• PROBLEM DESCRIPTION: In which lines of the data does the string "column" appear? Copy every one.

Saved entries
- - -

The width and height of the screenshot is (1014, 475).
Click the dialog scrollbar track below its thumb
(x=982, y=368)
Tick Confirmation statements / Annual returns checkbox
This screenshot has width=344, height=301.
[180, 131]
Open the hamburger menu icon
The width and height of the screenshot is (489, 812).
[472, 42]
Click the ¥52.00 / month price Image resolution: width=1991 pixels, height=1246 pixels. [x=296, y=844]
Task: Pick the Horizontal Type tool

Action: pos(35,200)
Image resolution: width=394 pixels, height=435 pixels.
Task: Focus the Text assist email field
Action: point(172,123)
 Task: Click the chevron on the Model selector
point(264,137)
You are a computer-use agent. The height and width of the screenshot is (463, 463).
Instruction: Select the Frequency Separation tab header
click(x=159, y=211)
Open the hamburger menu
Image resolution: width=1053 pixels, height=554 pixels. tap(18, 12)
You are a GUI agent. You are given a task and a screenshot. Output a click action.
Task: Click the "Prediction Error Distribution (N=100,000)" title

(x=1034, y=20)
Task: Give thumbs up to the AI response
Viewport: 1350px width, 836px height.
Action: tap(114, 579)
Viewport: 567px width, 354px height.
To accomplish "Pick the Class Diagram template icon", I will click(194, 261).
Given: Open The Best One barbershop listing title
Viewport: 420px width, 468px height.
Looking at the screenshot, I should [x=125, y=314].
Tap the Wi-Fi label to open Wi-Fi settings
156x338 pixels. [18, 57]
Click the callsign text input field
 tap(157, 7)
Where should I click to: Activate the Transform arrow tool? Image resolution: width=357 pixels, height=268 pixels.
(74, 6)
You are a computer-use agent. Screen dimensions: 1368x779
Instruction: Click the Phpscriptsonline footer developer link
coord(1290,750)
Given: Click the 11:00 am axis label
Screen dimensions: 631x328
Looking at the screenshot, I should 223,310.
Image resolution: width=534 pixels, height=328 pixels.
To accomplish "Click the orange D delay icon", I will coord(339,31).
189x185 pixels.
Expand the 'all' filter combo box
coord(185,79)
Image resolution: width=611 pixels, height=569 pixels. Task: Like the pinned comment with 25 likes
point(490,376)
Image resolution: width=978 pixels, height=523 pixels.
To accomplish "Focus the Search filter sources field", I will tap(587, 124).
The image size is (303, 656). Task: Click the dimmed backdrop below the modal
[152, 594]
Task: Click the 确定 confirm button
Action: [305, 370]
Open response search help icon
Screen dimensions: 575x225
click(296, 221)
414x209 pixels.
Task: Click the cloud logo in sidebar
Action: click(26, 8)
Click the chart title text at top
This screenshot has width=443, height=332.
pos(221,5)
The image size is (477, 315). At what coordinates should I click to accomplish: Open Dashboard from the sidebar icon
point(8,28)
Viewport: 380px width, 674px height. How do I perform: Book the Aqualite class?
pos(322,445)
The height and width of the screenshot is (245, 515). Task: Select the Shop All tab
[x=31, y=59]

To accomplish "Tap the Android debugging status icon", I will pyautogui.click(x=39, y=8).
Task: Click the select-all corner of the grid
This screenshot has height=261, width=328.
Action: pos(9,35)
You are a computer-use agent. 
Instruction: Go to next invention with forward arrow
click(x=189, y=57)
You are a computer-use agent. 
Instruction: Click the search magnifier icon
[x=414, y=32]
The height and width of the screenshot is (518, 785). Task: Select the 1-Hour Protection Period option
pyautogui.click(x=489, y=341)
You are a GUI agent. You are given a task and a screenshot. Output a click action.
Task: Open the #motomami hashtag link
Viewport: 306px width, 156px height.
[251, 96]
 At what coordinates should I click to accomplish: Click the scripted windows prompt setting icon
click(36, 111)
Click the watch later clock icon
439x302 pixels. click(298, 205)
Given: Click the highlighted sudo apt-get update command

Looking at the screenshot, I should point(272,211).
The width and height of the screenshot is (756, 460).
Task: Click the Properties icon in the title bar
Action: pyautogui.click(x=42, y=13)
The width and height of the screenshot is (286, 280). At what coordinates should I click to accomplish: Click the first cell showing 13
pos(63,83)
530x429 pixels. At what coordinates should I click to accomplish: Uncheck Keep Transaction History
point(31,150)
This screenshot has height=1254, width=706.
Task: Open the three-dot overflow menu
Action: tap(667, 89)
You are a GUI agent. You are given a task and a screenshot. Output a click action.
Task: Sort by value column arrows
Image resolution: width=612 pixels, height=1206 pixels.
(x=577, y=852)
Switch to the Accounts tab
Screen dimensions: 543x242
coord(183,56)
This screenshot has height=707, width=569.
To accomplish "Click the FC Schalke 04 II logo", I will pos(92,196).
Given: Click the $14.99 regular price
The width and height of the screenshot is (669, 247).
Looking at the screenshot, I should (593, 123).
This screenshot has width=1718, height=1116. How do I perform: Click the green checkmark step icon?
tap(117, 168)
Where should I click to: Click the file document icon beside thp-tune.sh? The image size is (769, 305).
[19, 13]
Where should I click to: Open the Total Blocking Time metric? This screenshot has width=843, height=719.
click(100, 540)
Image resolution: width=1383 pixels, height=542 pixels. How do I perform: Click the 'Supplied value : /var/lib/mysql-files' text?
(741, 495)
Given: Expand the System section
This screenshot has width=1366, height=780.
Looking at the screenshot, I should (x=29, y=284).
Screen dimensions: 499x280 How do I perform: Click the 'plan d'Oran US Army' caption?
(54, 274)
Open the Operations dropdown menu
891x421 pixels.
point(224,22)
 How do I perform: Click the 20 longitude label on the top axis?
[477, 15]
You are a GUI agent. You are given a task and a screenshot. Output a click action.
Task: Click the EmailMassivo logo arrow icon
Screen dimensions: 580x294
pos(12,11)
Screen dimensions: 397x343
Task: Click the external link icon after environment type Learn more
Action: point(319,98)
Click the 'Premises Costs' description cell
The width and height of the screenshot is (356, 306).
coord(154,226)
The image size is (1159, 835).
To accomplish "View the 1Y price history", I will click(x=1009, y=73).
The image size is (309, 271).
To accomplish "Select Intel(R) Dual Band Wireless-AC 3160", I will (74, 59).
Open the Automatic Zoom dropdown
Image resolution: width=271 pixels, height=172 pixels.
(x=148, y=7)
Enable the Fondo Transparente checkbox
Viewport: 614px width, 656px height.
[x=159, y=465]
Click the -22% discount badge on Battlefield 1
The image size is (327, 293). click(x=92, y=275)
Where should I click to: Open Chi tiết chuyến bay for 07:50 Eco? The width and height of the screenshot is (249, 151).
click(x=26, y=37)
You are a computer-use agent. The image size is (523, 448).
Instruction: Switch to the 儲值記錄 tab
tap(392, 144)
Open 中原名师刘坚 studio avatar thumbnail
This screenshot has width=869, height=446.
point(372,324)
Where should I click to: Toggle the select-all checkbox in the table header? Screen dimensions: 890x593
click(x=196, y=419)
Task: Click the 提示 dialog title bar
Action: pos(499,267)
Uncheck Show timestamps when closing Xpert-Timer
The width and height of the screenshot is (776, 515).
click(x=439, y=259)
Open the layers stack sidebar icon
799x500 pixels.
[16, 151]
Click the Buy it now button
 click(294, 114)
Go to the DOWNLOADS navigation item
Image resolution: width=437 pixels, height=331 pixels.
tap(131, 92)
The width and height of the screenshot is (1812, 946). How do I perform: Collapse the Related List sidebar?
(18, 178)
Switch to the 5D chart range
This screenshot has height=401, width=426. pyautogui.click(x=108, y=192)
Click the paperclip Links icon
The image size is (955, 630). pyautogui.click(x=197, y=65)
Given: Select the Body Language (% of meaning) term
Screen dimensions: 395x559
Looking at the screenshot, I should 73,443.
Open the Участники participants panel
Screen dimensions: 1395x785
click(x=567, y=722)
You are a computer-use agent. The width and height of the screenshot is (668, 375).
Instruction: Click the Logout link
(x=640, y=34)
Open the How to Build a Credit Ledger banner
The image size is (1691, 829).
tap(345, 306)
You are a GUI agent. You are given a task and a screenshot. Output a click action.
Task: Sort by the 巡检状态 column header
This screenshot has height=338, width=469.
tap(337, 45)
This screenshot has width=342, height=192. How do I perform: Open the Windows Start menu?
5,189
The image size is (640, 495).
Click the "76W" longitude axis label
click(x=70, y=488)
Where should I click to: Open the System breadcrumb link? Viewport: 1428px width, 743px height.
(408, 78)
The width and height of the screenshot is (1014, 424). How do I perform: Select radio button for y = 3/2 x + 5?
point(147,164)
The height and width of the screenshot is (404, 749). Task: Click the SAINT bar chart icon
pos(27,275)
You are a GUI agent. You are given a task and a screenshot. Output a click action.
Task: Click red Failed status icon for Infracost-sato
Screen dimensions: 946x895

- - -

• ANSWER SECTION:
Task: Sort by value column arrows
Task: Sort by the 巡检状态 column header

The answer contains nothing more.